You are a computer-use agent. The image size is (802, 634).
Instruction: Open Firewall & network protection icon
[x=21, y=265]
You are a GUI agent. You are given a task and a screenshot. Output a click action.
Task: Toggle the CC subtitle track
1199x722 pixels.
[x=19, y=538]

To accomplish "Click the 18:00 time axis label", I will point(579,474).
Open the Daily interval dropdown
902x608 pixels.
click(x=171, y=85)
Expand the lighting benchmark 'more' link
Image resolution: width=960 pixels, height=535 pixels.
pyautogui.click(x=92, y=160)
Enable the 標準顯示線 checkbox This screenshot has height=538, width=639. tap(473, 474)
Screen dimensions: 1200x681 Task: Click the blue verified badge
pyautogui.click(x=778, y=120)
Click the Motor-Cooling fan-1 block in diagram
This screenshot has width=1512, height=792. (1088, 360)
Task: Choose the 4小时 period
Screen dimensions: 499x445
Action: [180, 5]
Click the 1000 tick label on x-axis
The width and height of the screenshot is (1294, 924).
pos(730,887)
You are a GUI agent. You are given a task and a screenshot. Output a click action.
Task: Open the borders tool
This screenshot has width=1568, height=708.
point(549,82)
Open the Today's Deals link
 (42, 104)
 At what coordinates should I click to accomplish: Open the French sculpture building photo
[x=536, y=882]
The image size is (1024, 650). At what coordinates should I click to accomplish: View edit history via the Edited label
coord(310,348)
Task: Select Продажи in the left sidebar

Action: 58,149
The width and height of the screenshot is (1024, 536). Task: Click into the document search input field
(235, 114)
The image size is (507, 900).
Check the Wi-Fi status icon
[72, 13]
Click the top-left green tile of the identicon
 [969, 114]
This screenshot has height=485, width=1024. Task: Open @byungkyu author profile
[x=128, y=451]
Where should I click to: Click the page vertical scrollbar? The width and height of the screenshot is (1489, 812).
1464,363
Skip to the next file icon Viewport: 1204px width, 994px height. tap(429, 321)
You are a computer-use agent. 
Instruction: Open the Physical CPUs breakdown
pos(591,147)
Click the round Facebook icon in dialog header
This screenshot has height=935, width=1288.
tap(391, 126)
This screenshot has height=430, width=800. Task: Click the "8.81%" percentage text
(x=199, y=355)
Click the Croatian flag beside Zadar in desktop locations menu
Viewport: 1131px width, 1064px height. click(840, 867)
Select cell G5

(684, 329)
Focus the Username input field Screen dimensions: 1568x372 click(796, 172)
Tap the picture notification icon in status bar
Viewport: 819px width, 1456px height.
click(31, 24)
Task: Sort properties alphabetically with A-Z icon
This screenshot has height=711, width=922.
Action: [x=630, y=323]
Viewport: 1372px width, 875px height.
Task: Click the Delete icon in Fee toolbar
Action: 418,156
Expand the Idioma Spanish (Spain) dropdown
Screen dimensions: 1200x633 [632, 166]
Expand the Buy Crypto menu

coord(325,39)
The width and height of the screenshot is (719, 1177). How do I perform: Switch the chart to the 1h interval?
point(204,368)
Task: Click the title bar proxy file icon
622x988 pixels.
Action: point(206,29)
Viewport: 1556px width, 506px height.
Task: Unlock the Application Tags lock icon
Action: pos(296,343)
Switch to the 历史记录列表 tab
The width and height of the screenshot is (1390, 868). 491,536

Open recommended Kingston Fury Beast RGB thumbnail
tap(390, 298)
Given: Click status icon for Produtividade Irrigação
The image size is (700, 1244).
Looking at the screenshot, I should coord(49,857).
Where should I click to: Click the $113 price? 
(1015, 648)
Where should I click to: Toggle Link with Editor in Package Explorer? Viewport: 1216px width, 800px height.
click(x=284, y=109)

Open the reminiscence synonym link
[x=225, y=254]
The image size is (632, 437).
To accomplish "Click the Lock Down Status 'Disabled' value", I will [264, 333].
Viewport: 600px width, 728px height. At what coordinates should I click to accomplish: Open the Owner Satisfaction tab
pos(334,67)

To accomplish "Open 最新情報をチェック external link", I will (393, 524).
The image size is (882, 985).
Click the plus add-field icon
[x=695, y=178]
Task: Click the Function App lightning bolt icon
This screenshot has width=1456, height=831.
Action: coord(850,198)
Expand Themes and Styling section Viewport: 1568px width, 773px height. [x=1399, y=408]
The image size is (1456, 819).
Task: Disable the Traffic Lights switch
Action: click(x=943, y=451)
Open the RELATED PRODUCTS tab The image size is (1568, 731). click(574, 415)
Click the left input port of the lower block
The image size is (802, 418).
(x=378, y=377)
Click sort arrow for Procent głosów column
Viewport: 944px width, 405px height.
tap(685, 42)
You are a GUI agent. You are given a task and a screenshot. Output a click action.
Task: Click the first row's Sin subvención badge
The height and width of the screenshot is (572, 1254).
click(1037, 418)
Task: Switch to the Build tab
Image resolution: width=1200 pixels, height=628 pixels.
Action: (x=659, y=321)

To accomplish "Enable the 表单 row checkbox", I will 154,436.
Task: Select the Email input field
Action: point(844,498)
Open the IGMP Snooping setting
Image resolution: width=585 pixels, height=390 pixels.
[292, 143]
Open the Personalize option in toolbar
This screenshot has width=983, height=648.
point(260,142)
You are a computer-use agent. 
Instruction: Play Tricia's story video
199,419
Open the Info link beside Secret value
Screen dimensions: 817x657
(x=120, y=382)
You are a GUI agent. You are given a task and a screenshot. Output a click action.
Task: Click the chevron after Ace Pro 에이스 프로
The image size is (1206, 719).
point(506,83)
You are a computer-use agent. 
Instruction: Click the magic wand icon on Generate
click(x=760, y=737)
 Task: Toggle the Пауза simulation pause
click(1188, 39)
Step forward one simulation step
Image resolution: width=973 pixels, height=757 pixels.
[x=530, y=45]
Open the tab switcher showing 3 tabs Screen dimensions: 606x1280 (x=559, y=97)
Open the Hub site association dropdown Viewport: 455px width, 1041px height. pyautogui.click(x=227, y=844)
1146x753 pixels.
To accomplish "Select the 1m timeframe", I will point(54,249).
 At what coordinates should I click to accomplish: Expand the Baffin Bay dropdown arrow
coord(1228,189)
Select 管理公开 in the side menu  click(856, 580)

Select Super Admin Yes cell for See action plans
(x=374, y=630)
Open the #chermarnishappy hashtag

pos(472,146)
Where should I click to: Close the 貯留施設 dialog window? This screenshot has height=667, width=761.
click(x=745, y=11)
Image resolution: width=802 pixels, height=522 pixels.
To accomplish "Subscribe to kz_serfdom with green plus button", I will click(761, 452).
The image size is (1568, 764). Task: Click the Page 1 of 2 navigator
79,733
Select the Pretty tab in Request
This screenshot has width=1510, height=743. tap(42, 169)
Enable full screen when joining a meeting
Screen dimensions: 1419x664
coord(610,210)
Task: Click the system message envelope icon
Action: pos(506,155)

------------------------------------------------------------

Can you write out the rows from the line with "Task: Click the Function" to the line with "point(260,142)", copying each line exactly?

Task: Click the Function App lightning bolt icon
This screenshot has width=1456, height=831.
Action: coord(850,198)
Expand Themes and Styling section Viewport: 1568px width, 773px height. [x=1399, y=408]
The image size is (1456, 819).
Task: Disable the Traffic Lights switch
Action: click(x=943, y=451)
Open the RELATED PRODUCTS tab The image size is (1568, 731). click(574, 415)
Click the left input port of the lower block
The image size is (802, 418).
(x=378, y=377)
Click sort arrow for Procent głosów column
Viewport: 944px width, 405px height.
tap(685, 42)
You are a GUI agent. You are given a task and a screenshot. Output a click action.
Task: Click the first row's Sin subvención badge
The height and width of the screenshot is (572, 1254).
click(1037, 418)
Task: Switch to the Build tab
Image resolution: width=1200 pixels, height=628 pixels.
Action: (x=659, y=321)

To accomplish "Enable the 表单 row checkbox", I will 154,436.
Task: Select the Email input field
Action: point(844,498)
Open the IGMP Snooping setting
Image resolution: width=585 pixels, height=390 pixels.
[292, 143]
Open the Personalize option in toolbar
This screenshot has width=983, height=648.
point(260,142)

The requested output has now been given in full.